> **Try it**: Check every line of the material below for "computer". Give the number of lines that have it, and only that.

> **Data for the task**:
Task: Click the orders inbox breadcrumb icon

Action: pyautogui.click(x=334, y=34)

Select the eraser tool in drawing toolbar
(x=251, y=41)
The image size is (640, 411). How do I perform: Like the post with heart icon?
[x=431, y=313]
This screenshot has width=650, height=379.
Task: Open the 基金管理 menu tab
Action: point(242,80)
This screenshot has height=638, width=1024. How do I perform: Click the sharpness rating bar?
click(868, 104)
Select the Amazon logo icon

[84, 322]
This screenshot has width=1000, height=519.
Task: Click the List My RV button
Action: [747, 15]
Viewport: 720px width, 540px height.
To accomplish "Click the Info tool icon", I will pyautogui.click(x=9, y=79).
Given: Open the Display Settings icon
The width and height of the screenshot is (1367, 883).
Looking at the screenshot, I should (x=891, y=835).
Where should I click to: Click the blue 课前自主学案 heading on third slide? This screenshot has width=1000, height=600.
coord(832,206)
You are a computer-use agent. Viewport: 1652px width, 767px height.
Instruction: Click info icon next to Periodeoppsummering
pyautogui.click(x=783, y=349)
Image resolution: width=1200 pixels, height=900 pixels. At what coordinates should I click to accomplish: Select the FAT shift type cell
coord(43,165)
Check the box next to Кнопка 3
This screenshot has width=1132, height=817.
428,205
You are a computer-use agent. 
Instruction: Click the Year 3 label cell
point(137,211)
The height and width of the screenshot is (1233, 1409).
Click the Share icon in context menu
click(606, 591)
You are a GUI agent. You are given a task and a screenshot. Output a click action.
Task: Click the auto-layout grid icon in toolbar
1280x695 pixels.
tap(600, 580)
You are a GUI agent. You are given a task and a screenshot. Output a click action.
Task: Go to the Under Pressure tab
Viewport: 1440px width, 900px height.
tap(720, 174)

> **Your solution**: 2